Il restait encore deux cadeaux au fond du panier. Le premier s'avéra être un parfum à la violette de Toulouse, une fragrance fabriquée dans ladite ville aux briques roses du sud-ouest de la France. Un petit mot affectueux de Soeur Maria et mademoiselle Pony l'accompagnait. Candy appréciait énormément le geste mais ne put s'empêcher de les gronder pour avoir dépensé une petite fortune dans l'achat dudit ce parfum. Emue, elle ouvrit le flacon, et la fraîche odeur de fleurs s'empara de ses narines, une odeur délicate et raffinée qui l'envouta tout de suite. Du bout du majeur, elle en recueillit quelques gouttes et s'en caressa le creux de la gorge, enchantée par le doux effluve qui se diffusait sur sa peau. Elle ferma les yeux un instant pour mieux le savourer, puis referma le flacon et le rangea avec précaution dans sa boite, non sans gratifier les deux maîtresses de maison d'un large sourire plein de reconnaissance.

Le dernier cadeau avait une étrange allure. Ce n'était pas une boite recouverte de papier argenté, ni nouée de rubans. C'était une simple enveloppe de taille moyenne mais d'une épaisseur certaine.
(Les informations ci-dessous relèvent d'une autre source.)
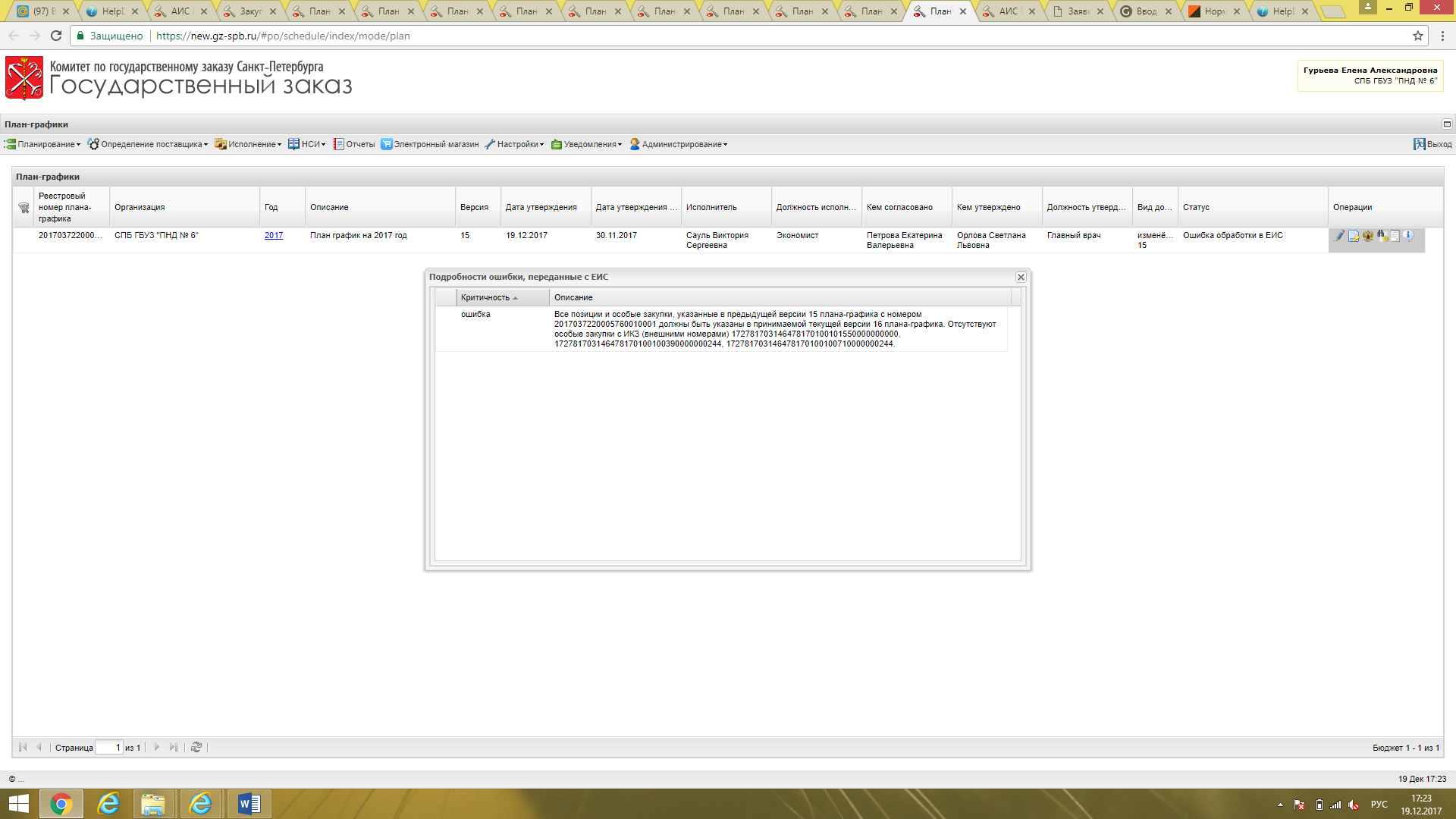This screenshot has height=819, width=1456.
Task: Click the page number input field
Action: [x=108, y=748]
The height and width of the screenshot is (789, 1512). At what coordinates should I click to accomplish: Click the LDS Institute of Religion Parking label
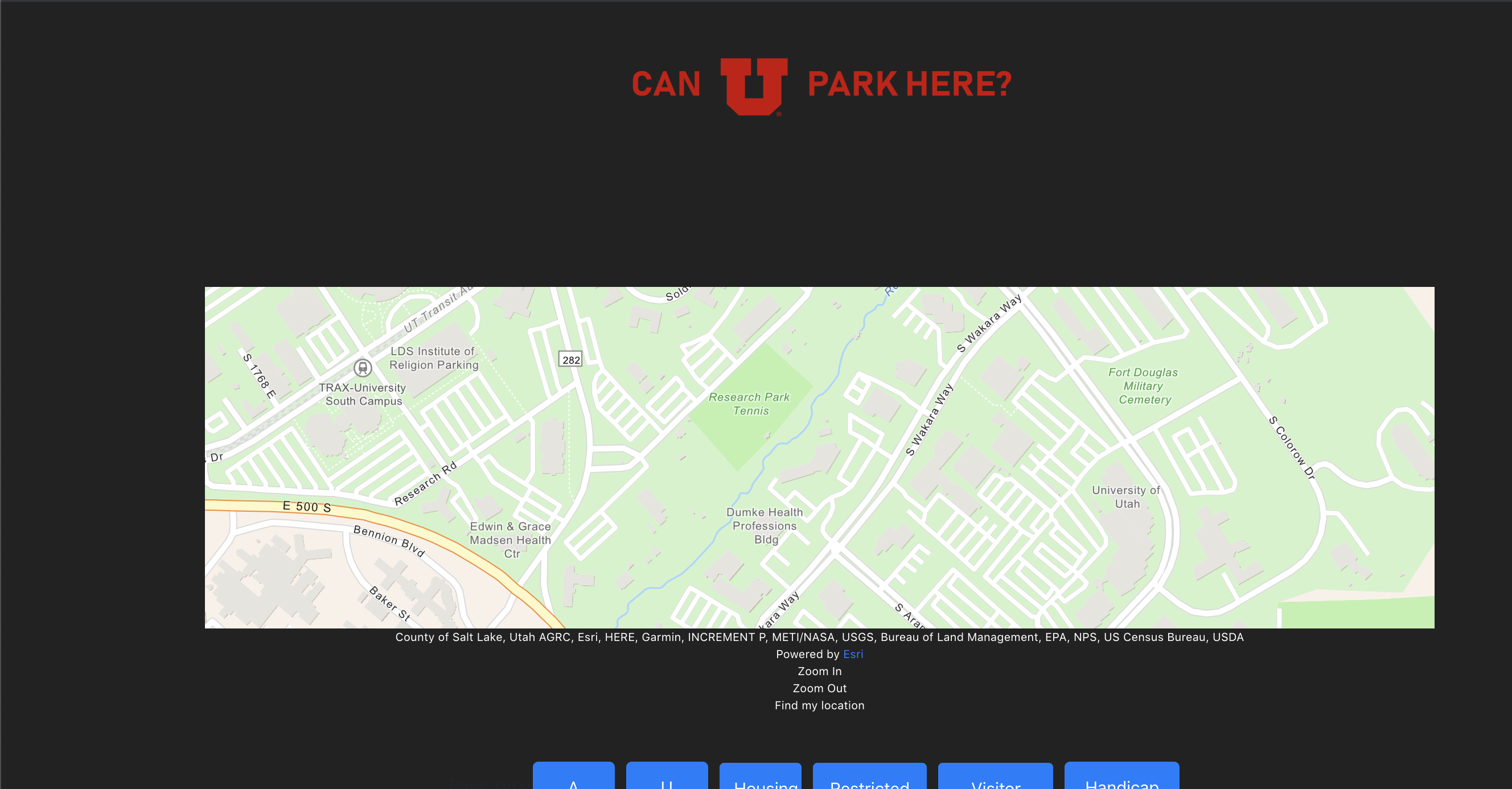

Intriguée, Candy déchira l'un des côtés de l'enveloppe et en retira une série de documents : une réservation pour le premier juillet en première classe sur le paquebot Le France au départ de New-York vers Le Havre, puis un billet de train pour Le Havre-Paris, et enfin, un billet sur l'Orient Express à destination de Venise en Italie. Elle leva des yeux stupéfaits vers ses amis qui l'observaient d'un air très satisfait.

– Mais qu'est ce que ?... Mais c'est trop !... Enfin... Je... - bredouilla-t-elle, cherchant dans leur regard une explication.
– Ma chère Candy... - fit Albert, de sa voix chaude et rassurante - Nous avons pensé que tu travaillais beaucoup trop et qu'un petit séjour en Europe te ferait du bien.
– Mais vous n'y pensez pas ! Je ne peux pas... – s'écria Candy en secouant la tête – Je ne peux pas quitter la clinique comme cela, on a besoin de moi !
– Ne te fais aucun souci pour cela. Je me suis arrangé avec le docteur Martin pour qu'il te donne six semaines de congés.
– Six semaines, mais c'est de la folie !!!

Elle porta la main à son front comme si elle venait de prendre un coup de massue, roulant des yeux dans tous les sens. Les épaules d'Albert se secouèrent de rire.

–Voyons Candy !... Il te faudra bien cela si tu veux pouvoir profiter des alentours. Parvenir à destination ne se fera pas en deux jours !...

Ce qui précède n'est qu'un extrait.